> Work required
After reading the listing below, copy it out exactly.

** Opening Supplied data block **

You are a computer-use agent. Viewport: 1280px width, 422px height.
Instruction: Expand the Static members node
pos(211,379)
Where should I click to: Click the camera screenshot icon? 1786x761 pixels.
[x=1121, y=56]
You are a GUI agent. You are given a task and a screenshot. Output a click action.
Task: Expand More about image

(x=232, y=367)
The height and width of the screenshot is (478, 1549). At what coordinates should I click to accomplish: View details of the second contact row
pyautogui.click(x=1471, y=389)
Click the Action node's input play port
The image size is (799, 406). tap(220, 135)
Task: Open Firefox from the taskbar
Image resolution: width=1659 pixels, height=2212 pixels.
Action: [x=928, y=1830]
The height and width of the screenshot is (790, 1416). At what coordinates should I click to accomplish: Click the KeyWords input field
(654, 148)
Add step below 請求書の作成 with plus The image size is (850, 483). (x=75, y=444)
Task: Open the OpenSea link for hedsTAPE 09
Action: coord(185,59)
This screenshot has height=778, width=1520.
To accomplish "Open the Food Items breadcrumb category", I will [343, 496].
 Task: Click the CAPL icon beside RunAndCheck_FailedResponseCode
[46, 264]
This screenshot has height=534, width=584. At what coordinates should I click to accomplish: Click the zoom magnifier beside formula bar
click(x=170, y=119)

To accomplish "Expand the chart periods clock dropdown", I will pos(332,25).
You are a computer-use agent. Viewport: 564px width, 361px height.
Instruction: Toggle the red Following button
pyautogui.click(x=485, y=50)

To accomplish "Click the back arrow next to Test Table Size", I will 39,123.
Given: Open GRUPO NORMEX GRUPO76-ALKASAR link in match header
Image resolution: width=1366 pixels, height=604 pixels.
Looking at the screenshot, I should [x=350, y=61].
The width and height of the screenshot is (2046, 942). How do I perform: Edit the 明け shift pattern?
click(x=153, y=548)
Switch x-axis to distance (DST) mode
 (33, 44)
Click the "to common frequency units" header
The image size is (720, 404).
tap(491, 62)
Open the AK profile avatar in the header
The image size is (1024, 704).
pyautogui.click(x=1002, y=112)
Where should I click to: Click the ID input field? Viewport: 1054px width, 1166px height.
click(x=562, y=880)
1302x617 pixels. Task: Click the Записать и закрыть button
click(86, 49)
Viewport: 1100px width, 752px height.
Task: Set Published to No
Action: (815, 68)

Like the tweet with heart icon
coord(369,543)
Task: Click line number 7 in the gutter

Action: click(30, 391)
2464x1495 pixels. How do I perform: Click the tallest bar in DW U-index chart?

** Closing Supplied data block **

> Exercise output
You are a computer-use agent. Viewport: 1280px width, 422px height.
Instruction: Expand the Static members node
pos(211,379)
Where should I click to: Click the camera screenshot icon? 1786x761 pixels.
[x=1121, y=56]
You are a GUI agent. You are given a task and a screenshot. Output a click action.
Task: Expand More about image

(x=232, y=367)
The height and width of the screenshot is (478, 1549). At what coordinates should I click to accomplish: View details of the second contact row
pyautogui.click(x=1471, y=389)
Click the Action node's input play port
The image size is (799, 406). tap(220, 135)
Task: Open Firefox from the taskbar
Image resolution: width=1659 pixels, height=2212 pixels.
Action: [x=928, y=1830]
The height and width of the screenshot is (790, 1416). At what coordinates should I click to accomplish: Click the KeyWords input field
(654, 148)
Add step below 請求書の作成 with plus The image size is (850, 483). (x=75, y=444)
Task: Open the OpenSea link for hedsTAPE 09
Action: coord(185,59)
This screenshot has height=778, width=1520.
To accomplish "Open the Food Items breadcrumb category", I will [343, 496].
 Task: Click the CAPL icon beside RunAndCheck_FailedResponseCode
[46, 264]
This screenshot has height=534, width=584. At what coordinates should I click to accomplish: Click the zoom magnifier beside formula bar
click(x=170, y=119)

To accomplish "Expand the chart periods clock dropdown", I will pos(332,25).
You are a computer-use agent. Viewport: 564px width, 361px height.
Instruction: Toggle the red Following button
pyautogui.click(x=485, y=50)

To accomplish "Click the back arrow next to Test Table Size", I will 39,123.
Given: Open GRUPO NORMEX GRUPO76-ALKASAR link in match header
Image resolution: width=1366 pixels, height=604 pixels.
Looking at the screenshot, I should [x=350, y=61].
The width and height of the screenshot is (2046, 942). How do I perform: Edit the 明け shift pattern?
click(x=153, y=548)
Switch x-axis to distance (DST) mode
 (33, 44)
Click the "to common frequency units" header
The image size is (720, 404).
tap(491, 62)
Open the AK profile avatar in the header
The image size is (1024, 704).
pyautogui.click(x=1002, y=112)
Where should I click to: Click the ID input field? Viewport: 1054px width, 1166px height.
click(x=562, y=880)
1302x617 pixels. Task: Click the Записать и закрыть button
click(86, 49)
Viewport: 1100px width, 752px height.
Task: Set Published to No
Action: (815, 68)

Like the tweet with heart icon
coord(369,543)
Task: Click line number 7 in the gutter

Action: click(30, 391)
2464x1495 pixels. How do I perform: Click the tallest bar in DW U-index chart?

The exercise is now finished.